LECCE

Lecce, Lècce in salentino, Luppìu in griko, Lupiae in Latino, è il capoluogo dell’omonima provincia in Puglia. La città é situata nel cuore del Salento, è il capoluogo ed il maggiore centro culturale della penisola salentina; è sede dell’omonima arcidiocesi e dell’Università del Salento. Lecce è il capoluogo di provincia più orientale d’Italia. Importante regione del meridione d’Italia, molto vivace essendo frequentata da giovani universitari provenienti da ogni regione d’Italia, presenta forti analogie con le piccole città universitarie emiliane, come testimoniato dall’abbondanza di caffè letterari, la gran quantità di biciclette, e la pulizia e il rispetto nei confronti delle opere d’arte. Attiva nei settori dell’agricoltura (olio, vino, cereali), dell’artigianato (ceramica, cartapesta) e del turismo culturale e balneare, è la città dove più elaborato è stato lo sviluppo dell’arte barocca sfruttando le caratteristiche della pietra locale, la pietra leccese. Si parla, infatti, di barocco leccese e, per la bellezza dei suoi monumenti, la città è definita la Firenze del Sud.
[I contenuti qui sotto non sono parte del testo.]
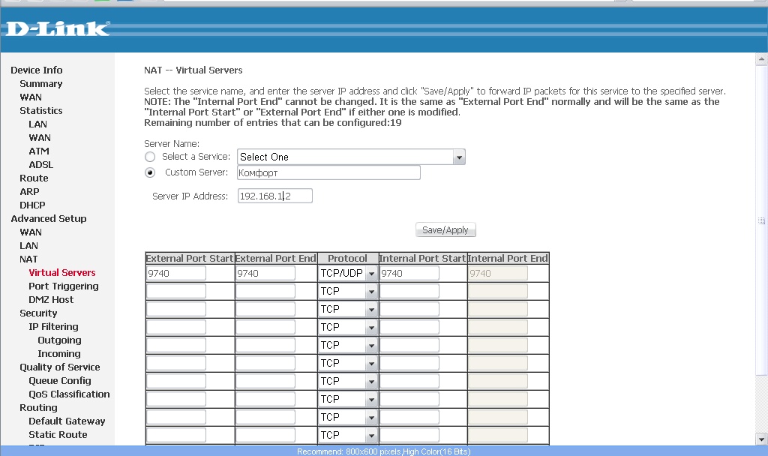Open the TCP/UDP protocol dropdown in first row
This screenshot has width=768, height=456.
pos(348,274)
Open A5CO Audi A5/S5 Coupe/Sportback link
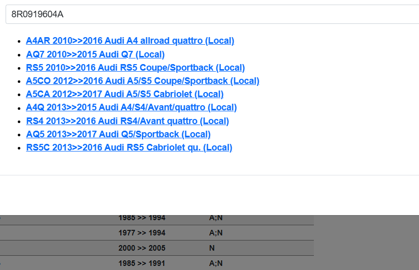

Le antichissime origini messapiche e i resti archeologici della dominazione romana si mescolano alla ricchezza e all’esuberanza del barocco, tipicamente seicentesco, delle chiese e dei palazzi del centro, costruiti in “pietra leccese”, un calcare malleabile e molto adatto alla lavorazione con lo scalpello. Lo sviluppo architettonico e l’arricchimento decorativo delle facciate è stato particolarmente fecondo durante il Regno di Napoli ed ha caratterizzato la città in modo talmente originale da dar luogo alla definizione di barocco leccese.
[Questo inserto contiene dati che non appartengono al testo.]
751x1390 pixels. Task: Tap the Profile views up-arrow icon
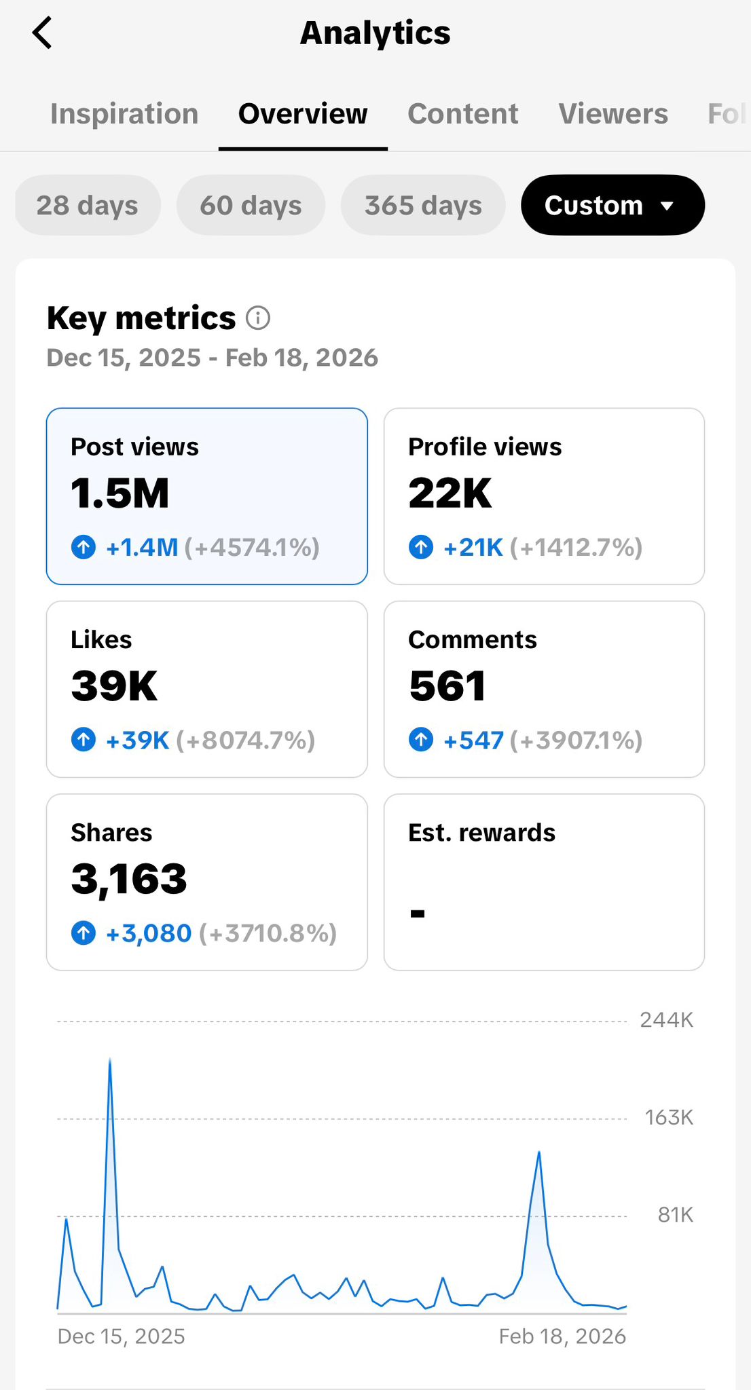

La nascita della città di Lecce si può far risalire ad un’epoca antecedente a quella di Roma in quanto pone le sue radici già nell’età messapica. Il primo insediamento fu fondato dalle popolazioni provenienti dall’Illiria durante le migrazioni del III millennio a.C. che conosce il periodo di maggiore maturità nel VII e IV secolo a.C. Una leggenda vuole però che la città sia nata intorno al 1200 a.C., per opera di Malennio, subito dopo la distruzione di Troia, e che lui sarebbe stato il primo a dominare in quest’area e a introdurre la cultura greca nella città, allora chiamata Sybar.
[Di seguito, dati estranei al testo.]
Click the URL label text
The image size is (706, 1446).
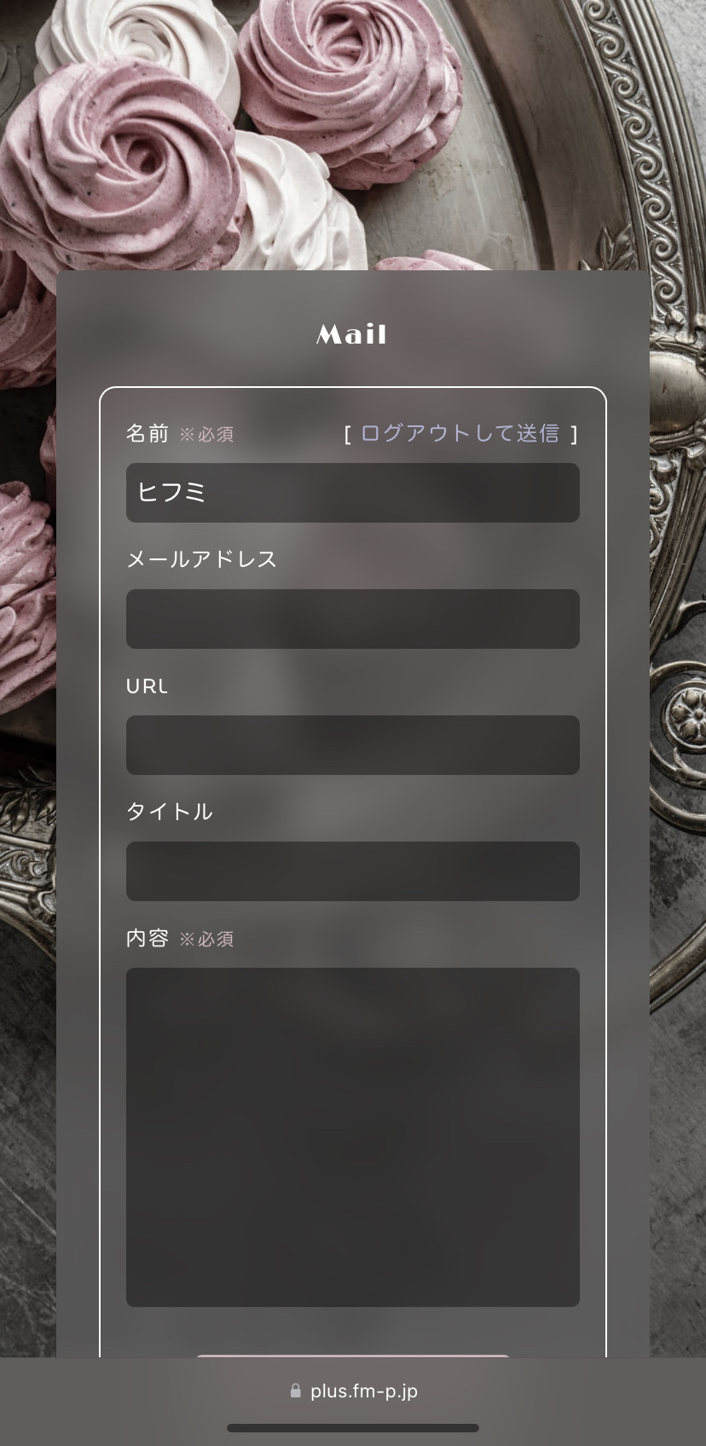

Nel III secolo a.C. Roma conquistò tutto il Salento, quindi anche Sybar, che aveva mutato il nome in Lupiae, e la vicina Rudiae, città dove era nato il poeta Quinto Ennio che, negli Annales, cantò sei secoli di storia di Roma, a partire dall’arrivo di Enea sulle coste laziali. Tra la fine dell’età repubblicana e gli inizi dell’età imperiale, Lupiae si presenta cinta da mura, costruite su quelle messapiche, dotata di un foro, un teatro ed un anfiteatro ed uno sbocco sul mare: porto Adriano, l’attuale marina di San Cataldo.